Mission, Ecumenism, Two Anniversaries, and Big Big Lies

Since this year is the 500th anniversary of Luther’s journey to Rome, we’re following his trail and walking to Rome ourselves and blogging about Luther. But another anniversary this year is what made us realize that this needed to be an ecumenical project with a bigger focus than Luther himself. This year is the 100th anniversary of the ecumenical movement, which started at the Edinburgh Missionary Conference in 1910.

That’s right: ecumenism is the child of mission. The negative experience of exporting old quarrels and competing in new lands for members drove Christians to reassess their relationships to one another. So what does it mean that the ecumenical movement arose during the same century with the greatest missionary push in all of church history? What is the core insight that they share even as these movements have in many respects gone their separate ways?

My guess is this: both the mission movement and the ecumenical movement came about because the church could no longer go on telling lies about itself.

In the domain of mission, the church too comfortably equated Christianity with European and American civilization. It mistook right worship for its own historic patterns. It feared and attacked syncretism with religions and ideologies around the world but failed to recognize how much it was doing the same back at home. It thought territory and living faith were the same thing.

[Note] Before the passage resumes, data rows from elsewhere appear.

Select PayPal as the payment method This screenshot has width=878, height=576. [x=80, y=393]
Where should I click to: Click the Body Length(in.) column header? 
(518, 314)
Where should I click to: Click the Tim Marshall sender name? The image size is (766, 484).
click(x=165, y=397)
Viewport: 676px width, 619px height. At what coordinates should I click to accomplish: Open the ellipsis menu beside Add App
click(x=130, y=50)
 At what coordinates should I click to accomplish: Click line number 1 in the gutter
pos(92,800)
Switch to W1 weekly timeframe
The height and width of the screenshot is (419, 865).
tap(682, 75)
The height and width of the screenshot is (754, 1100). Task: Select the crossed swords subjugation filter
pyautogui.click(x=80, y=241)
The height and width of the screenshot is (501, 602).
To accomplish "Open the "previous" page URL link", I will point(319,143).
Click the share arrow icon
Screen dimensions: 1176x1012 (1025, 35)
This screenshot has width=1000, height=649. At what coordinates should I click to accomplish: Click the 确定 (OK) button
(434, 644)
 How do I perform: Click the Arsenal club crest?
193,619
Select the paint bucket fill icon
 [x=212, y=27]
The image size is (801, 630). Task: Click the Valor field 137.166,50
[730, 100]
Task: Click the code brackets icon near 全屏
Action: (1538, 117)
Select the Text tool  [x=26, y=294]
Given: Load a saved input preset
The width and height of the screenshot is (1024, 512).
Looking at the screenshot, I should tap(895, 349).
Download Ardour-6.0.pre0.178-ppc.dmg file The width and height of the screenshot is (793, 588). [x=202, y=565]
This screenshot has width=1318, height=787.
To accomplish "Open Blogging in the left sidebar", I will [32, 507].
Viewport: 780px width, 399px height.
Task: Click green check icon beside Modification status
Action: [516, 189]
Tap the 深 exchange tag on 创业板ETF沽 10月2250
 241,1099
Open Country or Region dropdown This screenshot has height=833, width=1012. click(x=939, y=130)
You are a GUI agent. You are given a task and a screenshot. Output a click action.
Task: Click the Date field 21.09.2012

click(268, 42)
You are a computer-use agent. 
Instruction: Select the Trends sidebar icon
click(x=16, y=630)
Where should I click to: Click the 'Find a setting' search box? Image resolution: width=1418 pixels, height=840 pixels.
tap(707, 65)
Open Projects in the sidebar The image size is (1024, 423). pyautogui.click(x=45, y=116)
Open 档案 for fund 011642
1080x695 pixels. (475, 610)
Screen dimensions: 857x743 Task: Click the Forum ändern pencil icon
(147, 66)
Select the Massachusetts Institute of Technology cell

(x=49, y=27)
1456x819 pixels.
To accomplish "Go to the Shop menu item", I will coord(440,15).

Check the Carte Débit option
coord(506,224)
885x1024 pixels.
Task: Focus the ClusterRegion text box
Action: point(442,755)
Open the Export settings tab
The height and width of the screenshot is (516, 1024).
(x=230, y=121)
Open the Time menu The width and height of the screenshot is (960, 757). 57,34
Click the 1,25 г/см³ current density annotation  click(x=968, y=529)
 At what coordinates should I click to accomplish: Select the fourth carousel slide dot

In the domain of ecumenism, the churches defended their own history and identity by making the worst possible presentation of other churches’ history and identity. The churches attacked each other and yet needed each other to strengthen their own sense of superiority. The churches had to ignore the real faith, the real wisdom, the real saints, and the real virtues of each other, or else their own claim to be the true church would fail.

After so many centuries of living off these lies, the churches just couldn’t sustain it anymore. The truth pressed too hard up against them and they had to face reality. What they thought was church needed to come under serious examination.

That’s what both mission and ecumenism force every church and every Christian to do: to reexamine, with a repentant heart, what it means to be a church and to be a Christian. Nothing but the sharpest and clearest truth will do. Nothing but the greatest and most generous love will do. Only through the long pilgrimage in love and toward truth can we become more genuinely the church that Christ desires to be one, just as he and the Father are one.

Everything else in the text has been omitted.